Patients aged 75 years and older comprise 36% of all patients with myocardial infarction and 60% of all deaths from myocardial infarction in the US. Data from randomised, placebo-controlled clinical trials and observational data demonstrated a beneficial effect of thrombolytic therapy in eligible patients with acute myocardial infarction younger than 75 years of age. The overall data support the use of thrombolytic therapy in eligible patients with acute myocardial infarction aged 75 years and older. There is an urgent need to conduct a large-scale, prospective, double-blind, randomised, placebo-controlled trial investigating the effect of thrombolytic therapy on the combined endpoint of all-cause mortality plus cerebral bleeding at hospital discharge and at long-term follow-up in eligible patients aged 75 years and older with acute myocardial infarction.
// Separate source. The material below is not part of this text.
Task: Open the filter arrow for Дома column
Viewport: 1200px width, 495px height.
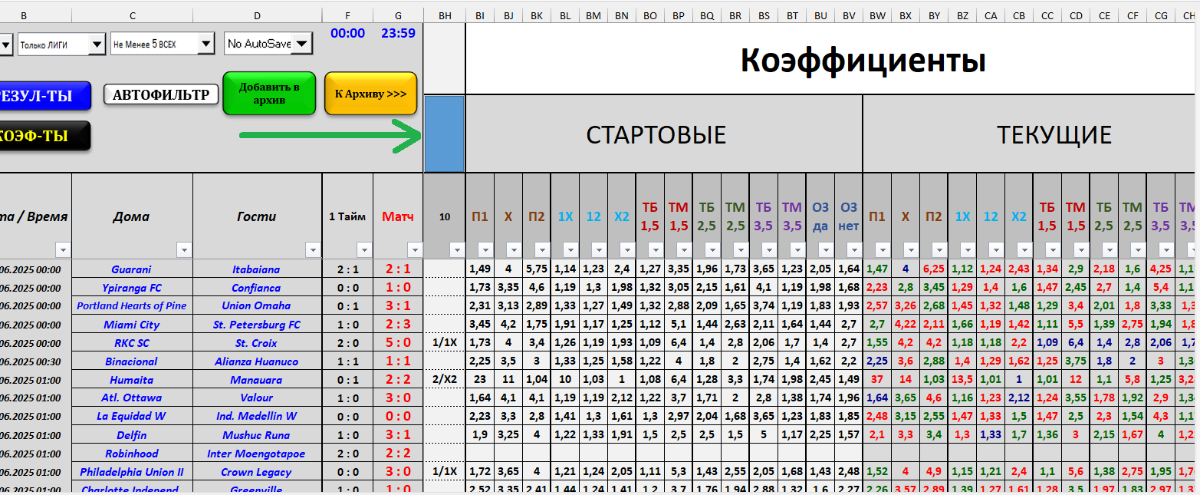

Current guidelines for the care of patients with acute myocardial infarction from the American College of Cardiology/American Heart Association support the use of thrombolytic therapy in eligible patients aged 75 years and older who present within 12 hours of symptom onset of acute myocardial infarction as a Class IIa indication, that is, one for which the weight of evidence/opinion is in favour of usefulness/ efficacy. Absolute contraindications to thrombolytic therapy include prior haemorrhagic stroke, other cerebrovascular events within 1 year, active internal bleeding, known intracranial neoplasm, suspected aortic dissection, and acute pericarditis. Stroke is a potential risk of the use of thrombolytics.